Travail demandé.
[A] Indiquez quel recueil Jacques Flament cite dans l'entretien pour illustrer sa préférence pour le texte court.
[B] Recopiez mot pour mot un passage de l'entretien avec Jacques Flament, en commençant aux mots « Question très difficile. » et en vous arrêtant après les mots « en devenir ! ».

Texte source.
══════

Dix questions à Jacques FLAMENT
1-
Jacques, tu es l’un des rares éditeurs à oser publier des recueils de nouvelles.
En tant que lecteur, quel est le recueil de nouvelles qui t’a laissé le
souvenir le plus marquant ? (à part le mien évidemment - et en dehors des
autres auteurs JFE)
Question très difficile. Il y a beaucoup d’univers
d’écrivains totalement différents qui me passionnent. Tant dans les siècles
passés (Eekhoud, Lemonnier, Poe, Twain, Melville) que dans la période plus
contemporaine (Carver, Djian, Bukowski, Salinger, Fournel, Delerm, …). Mais
plutôt que de la nouvelle, je parlerai du texte court et dans ce domaine je
suis fan de deux auteurs particuliers : Jacques Sternberg, personnage
atypique à l’imagination débordante, et l’incontournable Christian Bobin, dont
les textes approchent la perfection. Un recueil : La part manquante, de Bobin justement, avec cette phrase en
exergue : « Ce n’est pas pour devenir écrivain qu’on écrit. C’est pour
rejoindre en silence cet amour qui manque à tout amour. » À méditer pour tous
les écrivains en devenir !
2- Laquelle de ces deux propositions correspond-t-elle le plus à ta
personnalité :
« Vivons heureux en attendant
la mort » (Pierre Desproges) ou « Vous n’avez aucune chance alors
saisissez-la » (Arthur Schopenhauer) ?
La deuxième me convient
parfaitement !
Les chants désespérés ne sont-ils
pas les chants les plus beaux ?
Et Dieu sait si la situation
actuelle se prête à l’aphorisme de Musset.
3- On parle volontiers des qualités requises pour devenir écrivain,
rarement de celles pour devenir éditeur. Quelles sont ces qualités selon toi ?

══════

Lignes affichées.
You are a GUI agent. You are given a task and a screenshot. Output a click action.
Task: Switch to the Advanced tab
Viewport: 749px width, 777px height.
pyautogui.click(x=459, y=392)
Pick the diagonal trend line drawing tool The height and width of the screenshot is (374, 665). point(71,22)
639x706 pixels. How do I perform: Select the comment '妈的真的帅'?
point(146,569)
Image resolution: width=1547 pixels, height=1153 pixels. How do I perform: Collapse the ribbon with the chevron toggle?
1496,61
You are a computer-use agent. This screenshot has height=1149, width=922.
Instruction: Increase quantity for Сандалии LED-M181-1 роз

══════

Réponses détaillées.
[A] La part manquante, de Christian Bobin.

[B]
Question très difficile. Il y a beaucoup d’univers
d’écrivains totalement différents qui me passionnent. Tant dans les siècles
passés (Eekhoud, Lemonnier, Poe, Twain, Melville) que dans la période plus
contemporaine (Carver, Djian, Bukowski, Salinger, Fournel, Delerm, …). Mais
plutôt que de la nouvelle, je parlerai du texte court et dans ce domaine je
suis fan de deux auteurs particuliers : Jacques Sternberg, personnage
atypique à l’imagination débordante, et l’incontournable Christian Bobin, dont
les textes approchent la perfection. Un recueil : La part manquante, de Bobin justement, avec cette phrase en
exergue : « Ce n’est pas pour devenir écrivain qu’on écrit. C’est pour
rejoindre en silence cet amour qui manque à tout amour. » À méditer pour tous
les écrivains en devenir !